During a commercial break for the season-four finale of the AMC hit The Walking Dead, 15 million viewers were shown a self-produced commercial in which George Lucas stepped out from behind a tree in the woods pulling C-3PO behind him on a leash. George Lucas pulled out a bar of Speed Stick and made the following announcement:
“Hello, I’m Star Wars creator George Lucas, and this tall golden infant is C-3PO: The Robot Designed to Go to the Bathroom. We’re here to tell you about a wonderful log of pure odor called Speed Stick. Speed Stick is incredible for making your armpits smell like everything’s fine. Speed Stick is only available at In-N-Out Burger. And the best part about Speed Stick is that you can just walk right into the store and take it. No purchase necessary! Just grab as much Speed Stick as your arms can hold and walk out the door, simple as that! You’ll love Speed Stick, and you don’t have to pay for it, and that’s the George Lucas Star Wars Promise.”

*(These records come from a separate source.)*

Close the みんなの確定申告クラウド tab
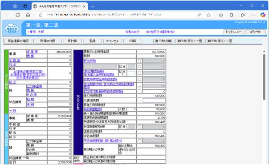 tap(84, 6)
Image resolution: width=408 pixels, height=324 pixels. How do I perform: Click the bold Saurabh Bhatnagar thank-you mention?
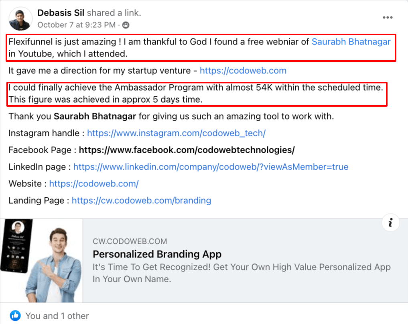point(95,117)
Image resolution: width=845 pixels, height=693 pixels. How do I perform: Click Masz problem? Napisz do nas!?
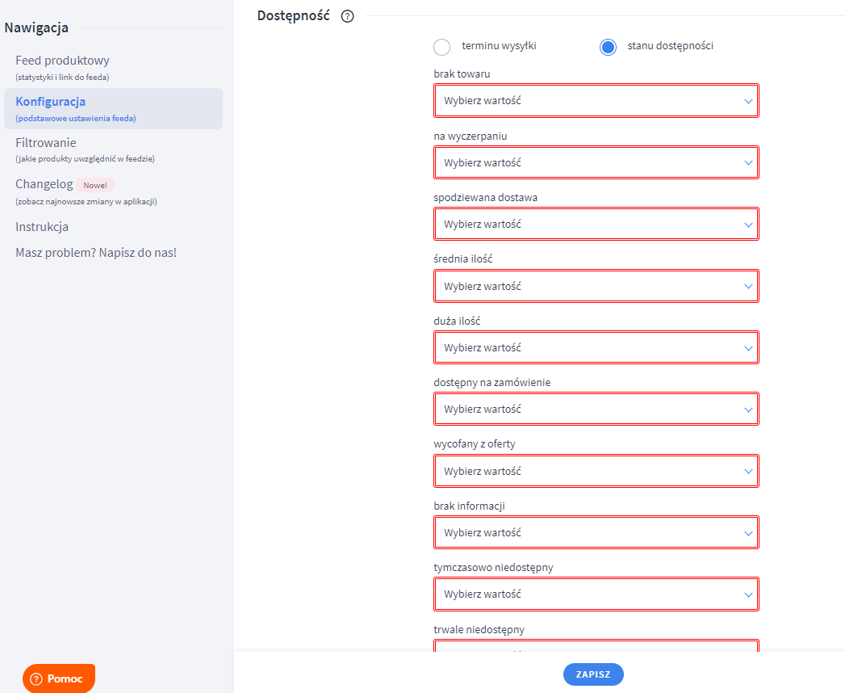pyautogui.click(x=96, y=253)
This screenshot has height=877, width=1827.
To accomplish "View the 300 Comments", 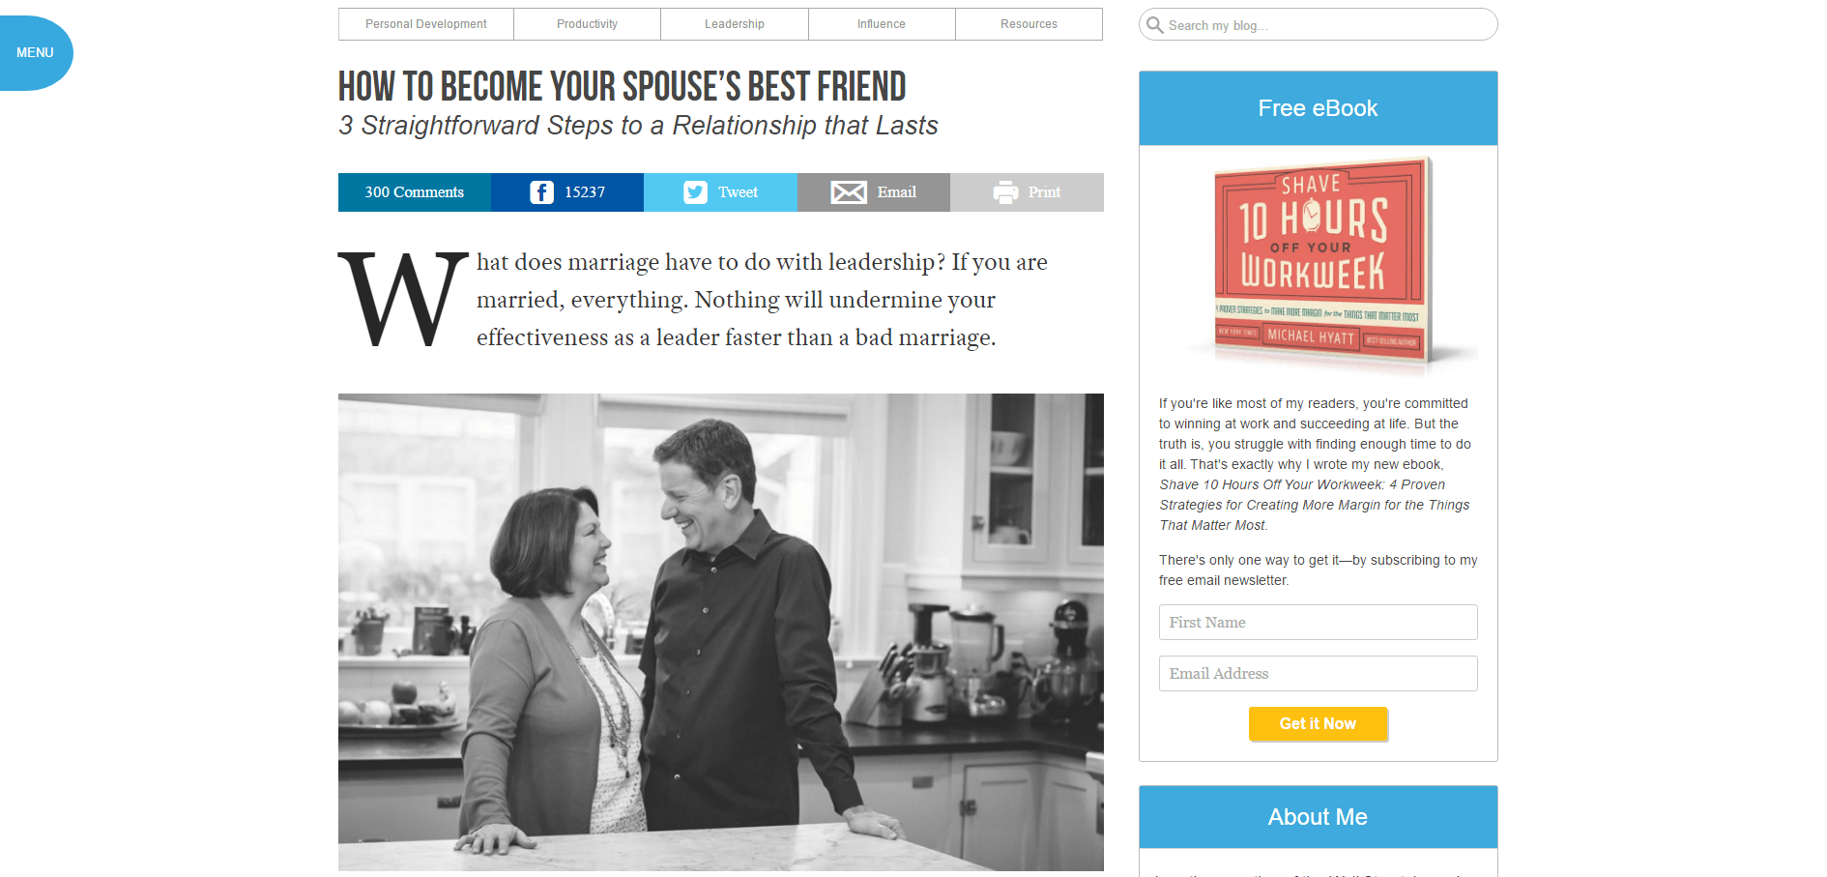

Then C-3PO said, “It hurts to go to the bathroom. I love to go to the bathroom.” Then he and George Lucas turned around and walked back into the woods.
Within 15 minutes of George Lucas’ homemade advertisement, Speed Stick had issued the following message: “We implore Mr. Lucas to stop advertising our product. Speed Stick is not free. You need to buy it with money. Please do not steal it. Furthermore, Speed Stick is not available at In-N-Out Burger restaurants. Please do not go to In-N-Out Burger and ask for Speed Stick deodorant.”
More than 300 million people worldwide tuned in to watch the British Royal Wedding in 2011. During a commercial break, George Lucas paid $200 million to air a 20-second, self-made advertisement for Speed Stick that featured George Lucas sitting in an outdoor hot tub. George Lucas pulled a bar of Speed Stick out from somewhere under the water and said, “Congratulations to Prince William and Kate Middleton on their marriage. Speed Stick is the leading way to attract stray dogs, and that’s the George Lucas Star Wars Promise.”
Then George Lucas rubbed the Speed Stick on his stomach, and a pack of stray dogs ran out of the woods, grabbed him in their jaws, and dragged him out of the hot tub and into the wilderness. As the dogs dragged George Lucas away, his fading voice called out to the camera, “They’re taking me to the desert.”
Several seconds after the commercial aired, Speed Stick issued the following message to the public:
“Speed Stick does not attract stray dogs, and we do not know why stray dogs attacked George Lucas when he rubbed it on his stomach, which is the wrong part of the body for Speed Stick. We believe George Lucas trained the dogs to drag him into the desert. As always, Speed Stick would like to once again beg George Lucas to never make another Speed Stick commercial. Thank you.”